Source records –
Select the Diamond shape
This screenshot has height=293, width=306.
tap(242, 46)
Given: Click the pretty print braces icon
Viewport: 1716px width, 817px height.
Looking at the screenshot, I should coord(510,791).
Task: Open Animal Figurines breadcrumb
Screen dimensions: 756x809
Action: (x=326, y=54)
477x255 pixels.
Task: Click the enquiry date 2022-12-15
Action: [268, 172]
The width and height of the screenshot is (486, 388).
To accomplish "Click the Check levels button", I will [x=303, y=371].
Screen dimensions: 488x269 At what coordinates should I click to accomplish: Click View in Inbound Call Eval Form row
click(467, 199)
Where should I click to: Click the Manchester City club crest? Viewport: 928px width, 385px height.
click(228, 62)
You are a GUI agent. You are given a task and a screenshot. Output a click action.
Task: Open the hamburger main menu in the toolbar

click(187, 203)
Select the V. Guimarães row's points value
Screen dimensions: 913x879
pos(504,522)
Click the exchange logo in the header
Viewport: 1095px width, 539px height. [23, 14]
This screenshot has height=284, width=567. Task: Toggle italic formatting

What you need to do –
Reproduce every one of the items above verbatim, without changing a single line.

Written answer –
Select the Diamond shape
This screenshot has height=293, width=306.
tap(242, 46)
Given: Click the pretty print braces icon
Viewport: 1716px width, 817px height.
Looking at the screenshot, I should coord(510,791).
Task: Open Animal Figurines breadcrumb
Screen dimensions: 756x809
Action: (x=326, y=54)
477x255 pixels.
Task: Click the enquiry date 2022-12-15
Action: [268, 172]
The width and height of the screenshot is (486, 388).
To accomplish "Click the Check levels button", I will [x=303, y=371].
Screen dimensions: 488x269 At what coordinates should I click to accomplish: Click View in Inbound Call Eval Form row
click(467, 199)
Where should I click to: Click the Manchester City club crest? Viewport: 928px width, 385px height.
click(228, 62)
You are a GUI agent. You are given a task and a screenshot. Output a click action.
Task: Open the hamburger main menu in the toolbar

click(187, 203)
Select the V. Guimarães row's points value
Screen dimensions: 913x879
pos(504,522)
Click the exchange logo in the header
Viewport: 1095px width, 539px height. [23, 14]
This screenshot has height=284, width=567. Task: Toggle italic formatting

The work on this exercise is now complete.